Problem to work on: In the listing, copy out the lines from the one containing "is (977, 701)." through the one containing "pyautogui.click(x=74, y=53)", inclusive, swapping "Instruction" for "Directive" and changing nothing else.

Provided material:

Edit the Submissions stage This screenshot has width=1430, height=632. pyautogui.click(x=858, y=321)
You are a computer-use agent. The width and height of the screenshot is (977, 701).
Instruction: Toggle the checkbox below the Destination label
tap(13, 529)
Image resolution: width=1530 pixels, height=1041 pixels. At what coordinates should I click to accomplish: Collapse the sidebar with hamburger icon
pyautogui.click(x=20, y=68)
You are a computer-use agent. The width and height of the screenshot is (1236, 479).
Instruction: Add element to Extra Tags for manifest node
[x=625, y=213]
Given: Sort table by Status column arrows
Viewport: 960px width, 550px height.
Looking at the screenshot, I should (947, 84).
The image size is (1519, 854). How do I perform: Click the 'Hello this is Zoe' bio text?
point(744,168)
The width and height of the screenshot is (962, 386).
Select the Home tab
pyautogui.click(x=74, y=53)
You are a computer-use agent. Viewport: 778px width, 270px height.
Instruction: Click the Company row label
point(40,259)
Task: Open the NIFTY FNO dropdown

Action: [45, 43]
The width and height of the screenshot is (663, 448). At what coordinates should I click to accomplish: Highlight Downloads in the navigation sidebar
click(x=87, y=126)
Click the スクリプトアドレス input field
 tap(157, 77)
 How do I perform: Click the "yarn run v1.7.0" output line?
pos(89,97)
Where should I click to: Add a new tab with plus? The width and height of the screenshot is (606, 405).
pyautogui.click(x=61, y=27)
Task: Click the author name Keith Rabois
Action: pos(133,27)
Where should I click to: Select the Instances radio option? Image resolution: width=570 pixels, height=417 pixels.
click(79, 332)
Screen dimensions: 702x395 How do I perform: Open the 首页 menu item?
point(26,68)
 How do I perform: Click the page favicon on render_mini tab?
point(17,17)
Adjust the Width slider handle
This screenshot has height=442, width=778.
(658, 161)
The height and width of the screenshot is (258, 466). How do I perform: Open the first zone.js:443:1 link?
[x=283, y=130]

Answer for this exercise:
You are a computer-use agent. The width and height of the screenshot is (977, 701).
Directive: Toggle the checkbox below the Destination label
tap(13, 529)
Image resolution: width=1530 pixels, height=1041 pixels. At what coordinates should I click to accomplish: Collapse the sidebar with hamburger icon
pyautogui.click(x=20, y=68)
You are a computer-use agent. The width and height of the screenshot is (1236, 479).
Directive: Add element to Extra Tags for manifest node
[x=625, y=213]
Given: Sort table by Status column arrows
Viewport: 960px width, 550px height.
Looking at the screenshot, I should (947, 84).
The image size is (1519, 854). How do I perform: Click the 'Hello this is Zoe' bio text?
point(744,168)
The width and height of the screenshot is (962, 386).
Select the Home tab
pyautogui.click(x=74, y=53)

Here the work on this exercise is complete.